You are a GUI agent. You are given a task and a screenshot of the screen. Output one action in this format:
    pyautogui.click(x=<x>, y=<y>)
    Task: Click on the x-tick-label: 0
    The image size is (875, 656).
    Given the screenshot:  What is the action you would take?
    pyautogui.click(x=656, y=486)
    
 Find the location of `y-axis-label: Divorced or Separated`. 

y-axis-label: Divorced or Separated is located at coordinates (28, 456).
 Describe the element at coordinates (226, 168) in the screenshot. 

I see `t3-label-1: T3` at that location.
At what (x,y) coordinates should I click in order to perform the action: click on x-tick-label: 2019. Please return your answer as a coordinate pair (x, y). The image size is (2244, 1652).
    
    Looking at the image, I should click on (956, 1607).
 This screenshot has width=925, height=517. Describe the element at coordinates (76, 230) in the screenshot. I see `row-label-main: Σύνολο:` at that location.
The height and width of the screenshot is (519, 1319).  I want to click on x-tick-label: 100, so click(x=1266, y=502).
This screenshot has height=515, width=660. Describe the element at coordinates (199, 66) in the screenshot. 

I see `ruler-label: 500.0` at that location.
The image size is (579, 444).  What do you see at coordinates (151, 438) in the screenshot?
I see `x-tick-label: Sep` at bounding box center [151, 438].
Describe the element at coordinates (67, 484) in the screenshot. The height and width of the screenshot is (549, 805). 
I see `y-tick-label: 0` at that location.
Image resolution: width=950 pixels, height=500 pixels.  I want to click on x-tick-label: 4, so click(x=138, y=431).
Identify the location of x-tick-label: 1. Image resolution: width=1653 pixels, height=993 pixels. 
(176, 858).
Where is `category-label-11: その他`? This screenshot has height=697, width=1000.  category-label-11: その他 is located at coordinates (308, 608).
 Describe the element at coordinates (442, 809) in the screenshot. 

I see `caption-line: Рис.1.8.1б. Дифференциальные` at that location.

■ ■ ■ ■

__Job__
Convert all of the data above into a JSON list of strings, with one string for each line and blank lines omitted.

__Written answer__
[
  "You are a GUI agent. You are given a task and a screenshot of the screen. Output one action in this format:",
  "    pyautogui.click(x=<x>, y=<y>)",
  "    Task: Click on the x-tick-label: 0",
  "    The image size is (875, 656).",
  "    Given the screenshot:  What is the action you would take?",
  "    pyautogui.click(x=656, y=486)",
  " Find the location of `y-axis-label: Divorced or Separated`. ",
  "y-axis-label: Divorced or Separated is located at coordinates (28, 456).",
  " Describe the element at coordinates (226, 168) in the screenshot. ",
  "I see `t3-label-1: T3` at that location.",
  "At what (x,y) coordinates should I click in order to perform the action: click on x-tick-label: 2019. Please return your answer as a coordinate pair (x, y). The image size is (2244, 1652).",
  "    Looking at the image, I should click on (956, 1607).",
  " This screenshot has width=925, height=517. Describe the element at coordinates (76, 230) in the screenshot. I see `row-label-main: Σύνολο:` at that location.",
  "The height and width of the screenshot is (519, 1319).  I want to click on x-tick-label: 100, so click(x=1266, y=502).",
  "This screenshot has height=515, width=660. Describe the element at coordinates (199, 66) in the screenshot. ",
  "I see `ruler-label: 500.0` at that location.",
  "The image size is (579, 444).  What do you see at coordinates (151, 438) in the screenshot?",
  "I see `x-tick-label: Sep` at bounding box center [151, 438].",
  "Describe the element at coordinates (67, 484) in the screenshot. The height and width of the screenshot is (549, 805). ",
  "I see `y-tick-label: 0` at that location.",
  "Image resolution: width=950 pixels, height=500 pixels.  I want to click on x-tick-label: 4, so click(x=138, y=431).",
  "Identify the location of x-tick-label: 1. Image resolution: width=1653 pixels, height=993 pixels. ",
  "(176, 858).",
  "Where is `category-label-11: その他`? This screenshot has height=697, width=1000.  category-label-11: その他 is located at coordinates (308, 608).",
  " Describe the element at coordinates (442, 809) in the screenshot. ",
  "I see `caption-line: Рис.1.8.1б. Дифференциальные` at that location."
]